Combinatorics.jl icon indicating copy to clipboard operation
Combinatorics.jl copied to clipboard

length(partitions(n)) and BigInt

Open jlapeyre opened this issue 8 years ago • 4 comments

If you change the type of the dict to Dict{BigInt,BigInt} in this line

https://github.com/JuliaMath/Combinatorics.jl/blob/master/src/partitions.jl#L58

then length(partitions(n)) returns correct results for larger values of n.

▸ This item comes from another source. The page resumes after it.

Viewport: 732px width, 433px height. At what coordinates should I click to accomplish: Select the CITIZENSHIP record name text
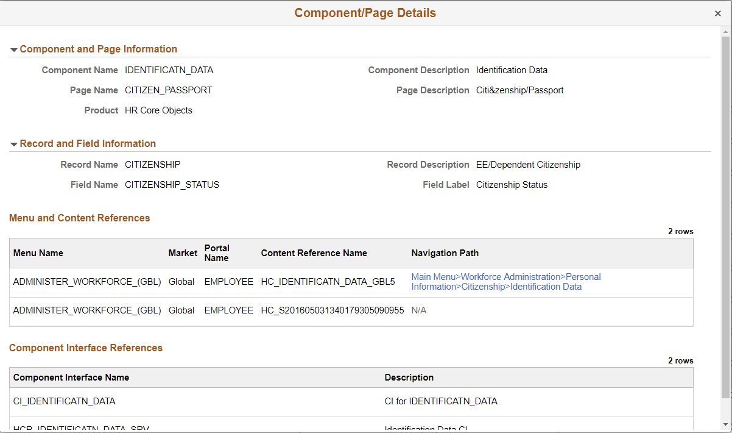[152, 164]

The largest result that can be represented by Int64 is for n=405. If we have two routines and test whether n>405, and use either a big int or machine int Dict, then the results are faster for n<405, but not type stable. If we just always use a big int dict, then the function is typestable, but a bit slower for n<405.

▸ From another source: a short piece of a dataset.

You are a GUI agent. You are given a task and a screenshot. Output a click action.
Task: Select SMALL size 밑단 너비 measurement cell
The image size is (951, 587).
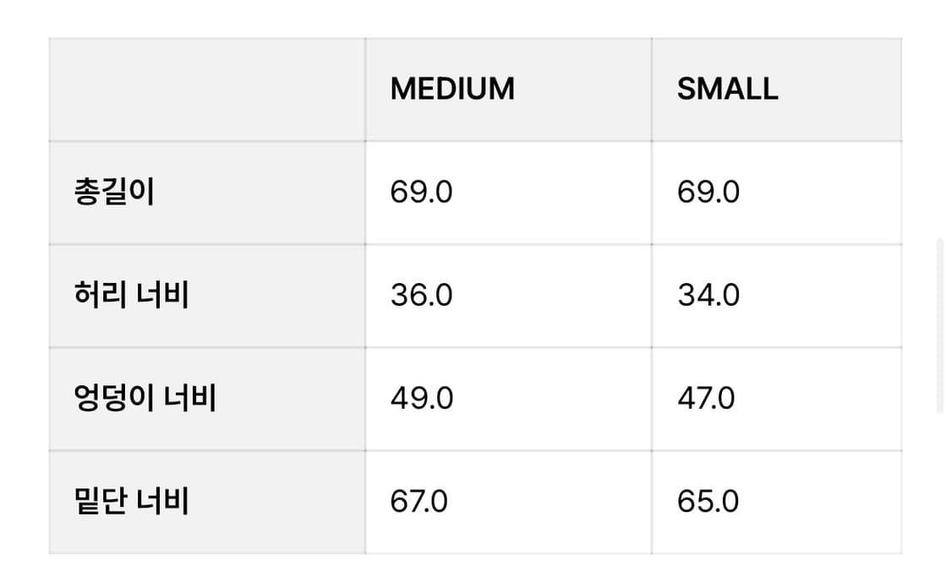tap(776, 502)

jlapeyre avatar Dec 10 '16 22:12 jlapeyre

Another possibility: the return type of npartitions is the same as its input type. There are two separate Dicts, one for Int and one for BigInt.

jlapeyre avatar Dec 12 '16 10:12 jlapeyre

I'd prefer the second solution. We should also look into making the function thread safe.

andreasnoack avatar Dec 12 '16 14:12 andreasnoack

I agree, the second or third solutions are better: always bigint output, or output type is always the input type.

One more things; there is no reason to use Dict{BigInt,BigInt} rather than Dict{Int,BigInt}. The latter is much faster. Of course the key needs to be converted to Int in case the argument is BigInt.

jlapeyre avatar Dec 13 '16 12:12 jlapeyre

@jlapeyre In fact, instead of a Dict, the partition numbers can all be stored in a Vector, since using the pentagonal number recurrence to compute the n'th partition number will recursively compute the m'th partition number for every m<n anyway. Their's nothing to be gained and everything to be lost by hashing the keys, since they're dense. Knowing this we can also rewrite npartitions to work iteratively instead of recursively so all the recursive dependencies are automatically satisfied at every step, and then we don't need the haskey functionality of the Dict either.

I'm new to GitHub, and haven't figured out the pull request idea yet, but I'm quoting below the code I've been using locally.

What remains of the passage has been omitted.